I have been spending my summer in the steaming hot hallways of public housing, knocking on Korean tenants’ doors to talk about issues they face. Come inside, they say. “밥묵었나?” I nod, but they still insist on feeding me steamed potatoes dipped in brown sugar. I’ve come to realize this summer that my usual awkwardness melts away when I am with older folks. We quickly dip into their ridiculously pro-America politics, frown-squint up together at the kitchen ceiling that’s been leaking for the last year, and chat about how the stream of family and visitors have slowed over the years.
I eventually go into my organizing pitch, and we get to talking about privatization: private companies buying up public housing land all over the city to turn into unaffordable luxury towers. Many just nod, knowing that it means that they will be pushed out eventually. Public housing is the last frontier of affordable housing in NYC, and for many, there is simply nowhere else for them to go.
“My heart aches every time I see snapback white boys drinking coffee on wood plank benches on Ludlow Street.”

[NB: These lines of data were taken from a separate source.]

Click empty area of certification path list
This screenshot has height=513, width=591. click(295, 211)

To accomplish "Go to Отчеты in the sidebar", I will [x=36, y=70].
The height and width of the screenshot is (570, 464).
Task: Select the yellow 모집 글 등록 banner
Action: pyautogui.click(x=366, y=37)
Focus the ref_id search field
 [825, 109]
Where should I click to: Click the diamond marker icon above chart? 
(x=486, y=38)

Organizing is 120% legwork. And I would add, 200% emotional labor. I meet with tenants twice a week to hear their struggles with language, mobility, and repairs in public housing. Then the next day, I walk into our Chinatown office to news about another building of Chinese residents moving out en masse after taking buyouts from the landlord. Another step in this terrifying sprint towards Chinatown decimation nationwide. K tells me that housing organizing is always being in “crisis mode” — and I see the emotional toll that it takes on us. Homelessness, evictions, tenant harassment, threats, lawsuits, buyouts, gentrification. My heart aches every time I see snapback white boys drinking coffee on wood plank benches on Ludlow Street. And the Wyndham Gardens hotel standing tall where the Chinese theater and Chinatown community mural once stood. And don’t get me started on those damn white photographers who come to take photos of elderly Chinese folks at Hester Park, as if they are on display, as if folks are all part of their “cultural tour” experience.
There is a lot of protective anger, pain, and fear in this work. I wonder how we can keep going and if anything will be left in a couple of years.

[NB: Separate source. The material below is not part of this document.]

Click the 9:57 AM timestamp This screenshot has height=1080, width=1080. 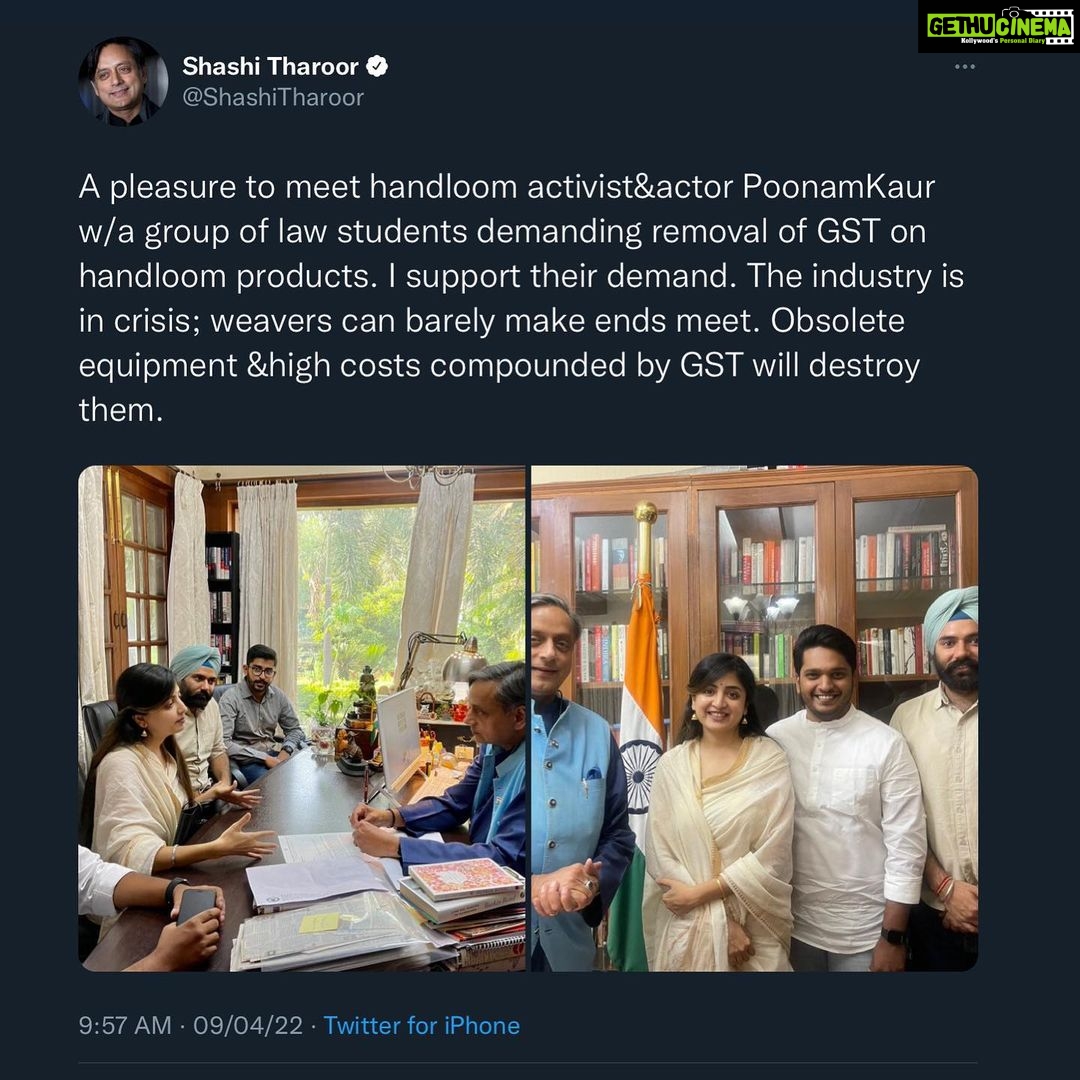125,1025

In the quieter moments of this summer, I also think a lot about what it means to go “home.” I notice myself asking tenants about their faded Virgin Mary statue wrapped in a thick, green rosary, identical to the one that stands on my mother’s bedroom dresser. I catch glimpses of my grandmother in our members’ softly aged creases. Traversing the trapped staircases of public housing, my body has developed an eerie ache for the stifling heat of Seoul summers, and I wonder if anything will ease my diasporic tug quite as much as their repeated questions of if I’ve eaten dinner that day. As I ride the train back to Brooklyn, I wonder when this restlessness will cease and allow me to find what I am even looking for.
It’s unclear what I am leaving this summer with, because at times, it feels as though I am left with more gaping questions in my vision for social justice. Who do I do this work for? How do I build a political home? How do you articulate something you do not know, that does not yet exist? How do you go home when it no longer exists?

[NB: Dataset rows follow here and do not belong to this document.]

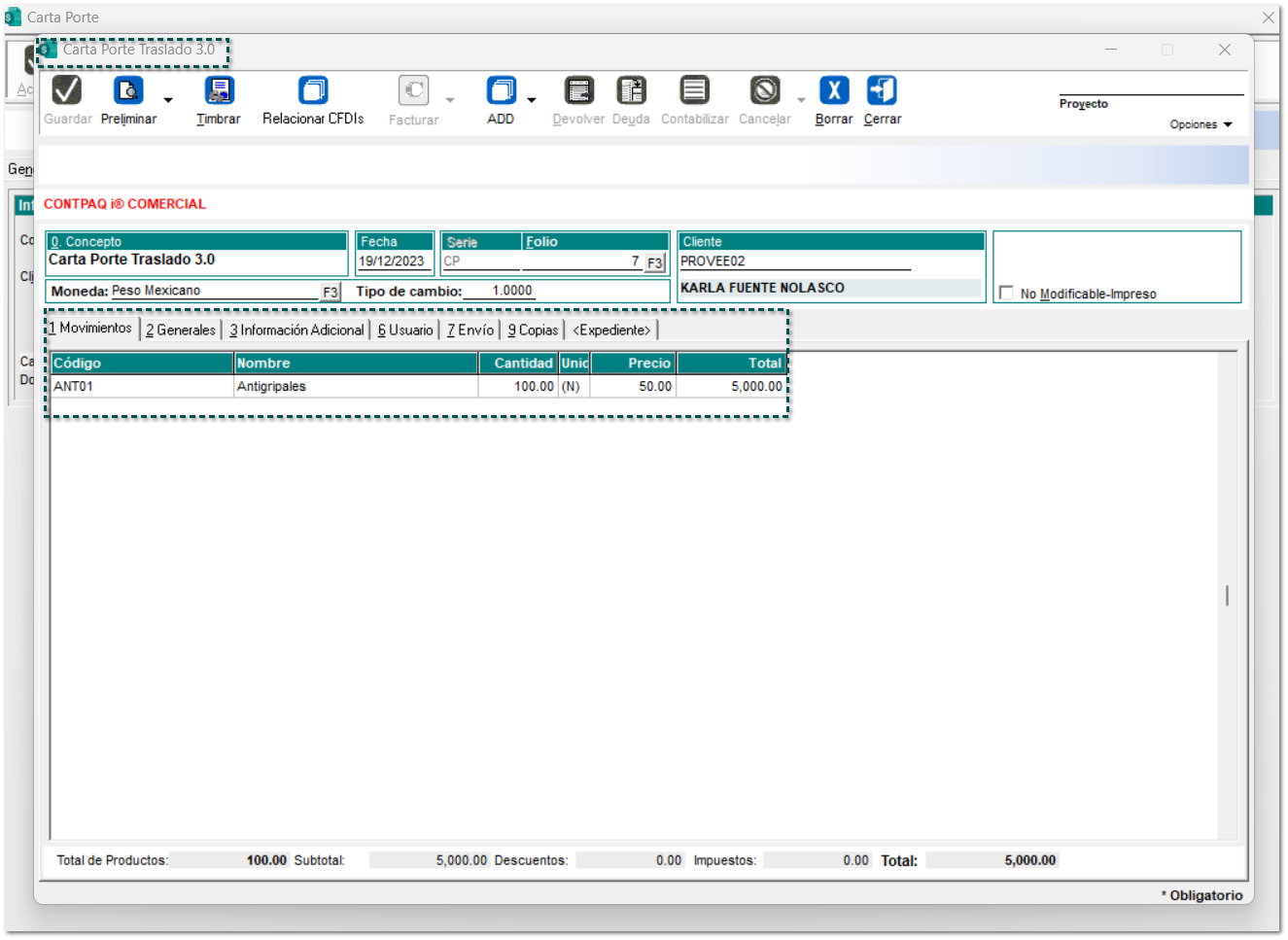The width and height of the screenshot is (1288, 940).
Task: Click the Cerrar exit icon
Action: 882,91
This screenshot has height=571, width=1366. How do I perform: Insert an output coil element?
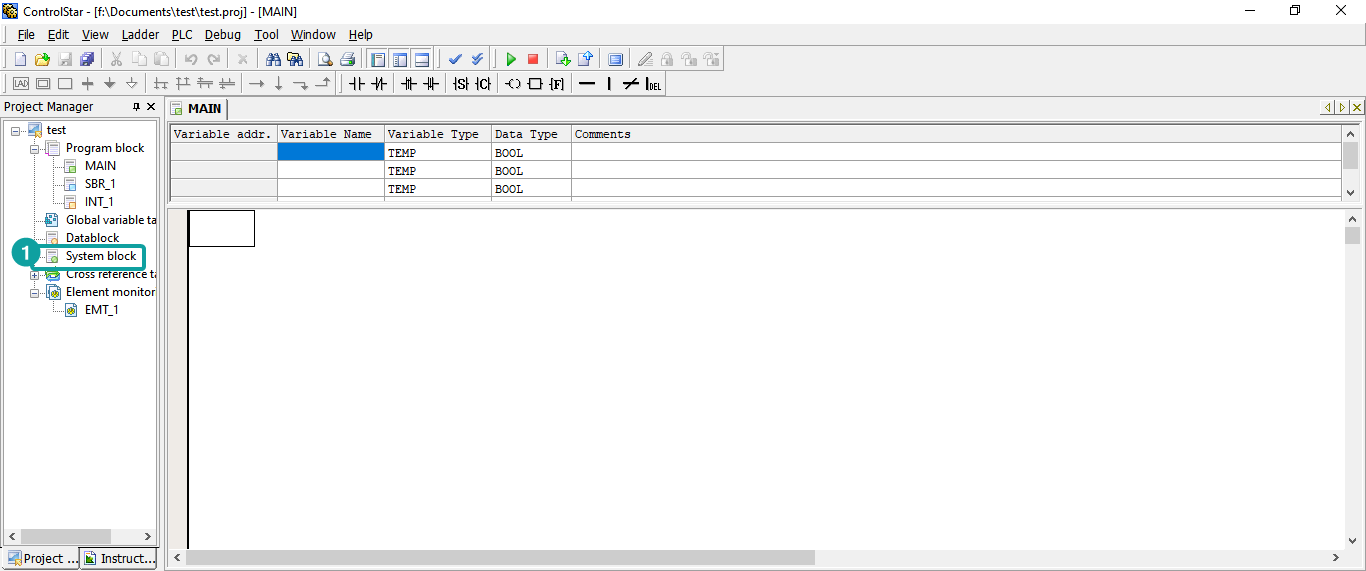click(513, 84)

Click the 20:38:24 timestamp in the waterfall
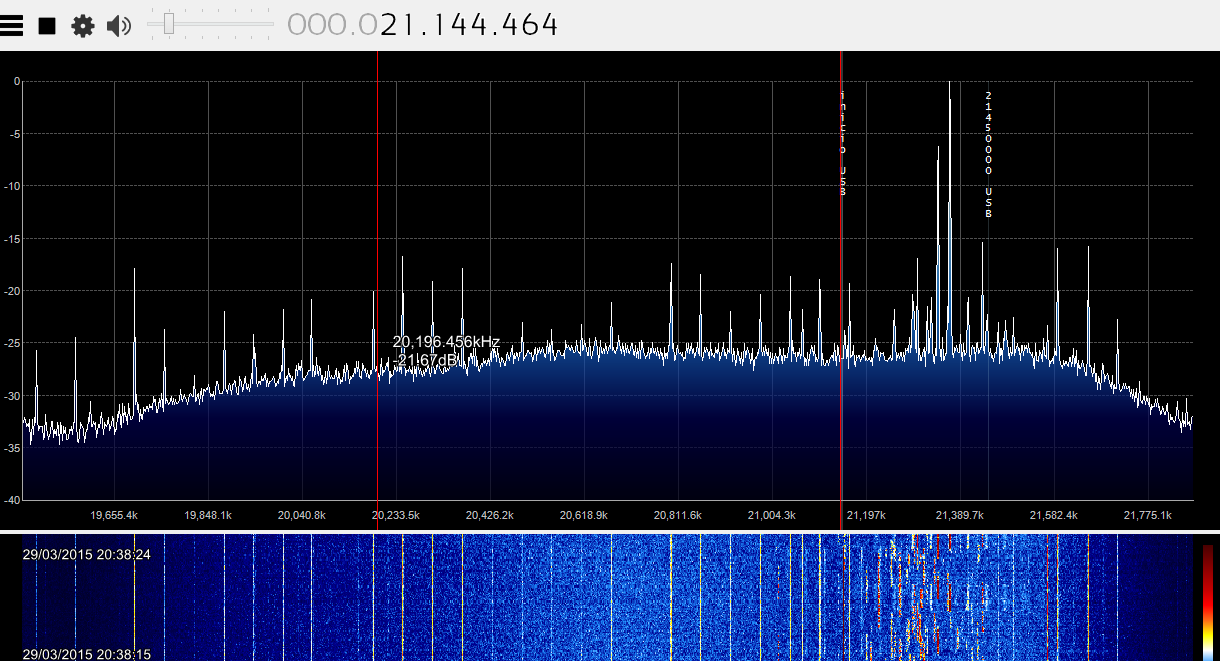click(x=86, y=554)
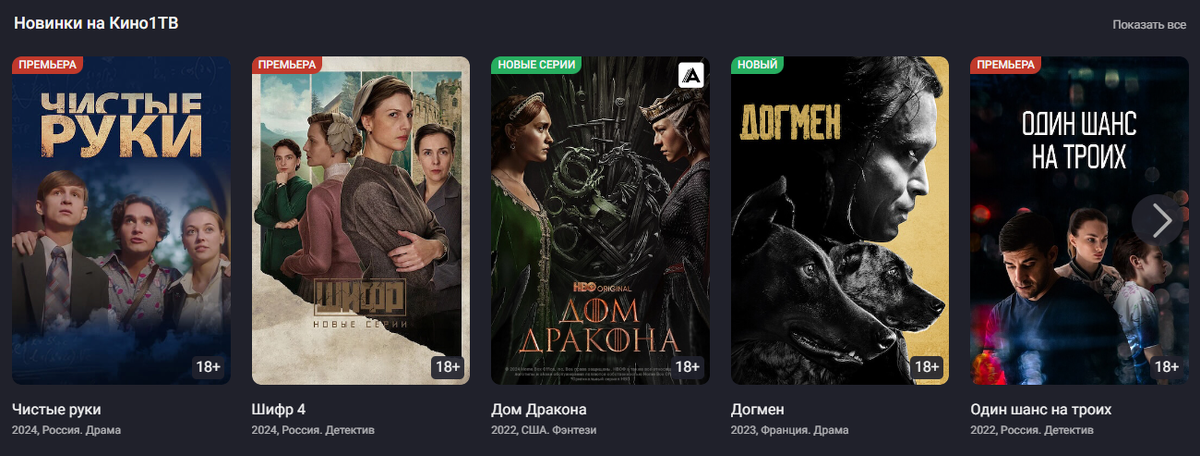Click the Новые серии label on Дом Дракона
This screenshot has height=456, width=1200.
pyautogui.click(x=537, y=64)
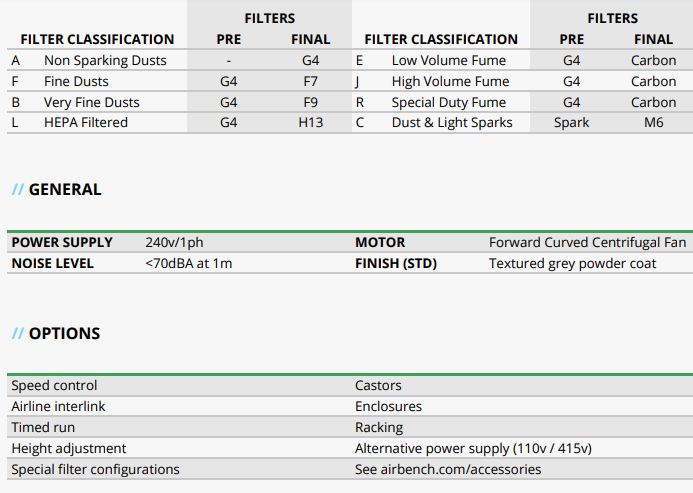Click the Non Sparking Dusts entry
693x493 pixels.
[x=105, y=60]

I trod up the darkness, unlock the door to breathe in the hot silence of the apartment. A thud and a clank as my bags fall to the ground, and keys onto the desk. I lie on the futon with only the phone glowing in the room. My fingers count out the hour differences before my thumbs drum out the number that my mother used to engrain in me as a child. 여보세요? She replies with the same thick kyungsang namdo accent from my childhood: 응, 그래. 밥묵었나?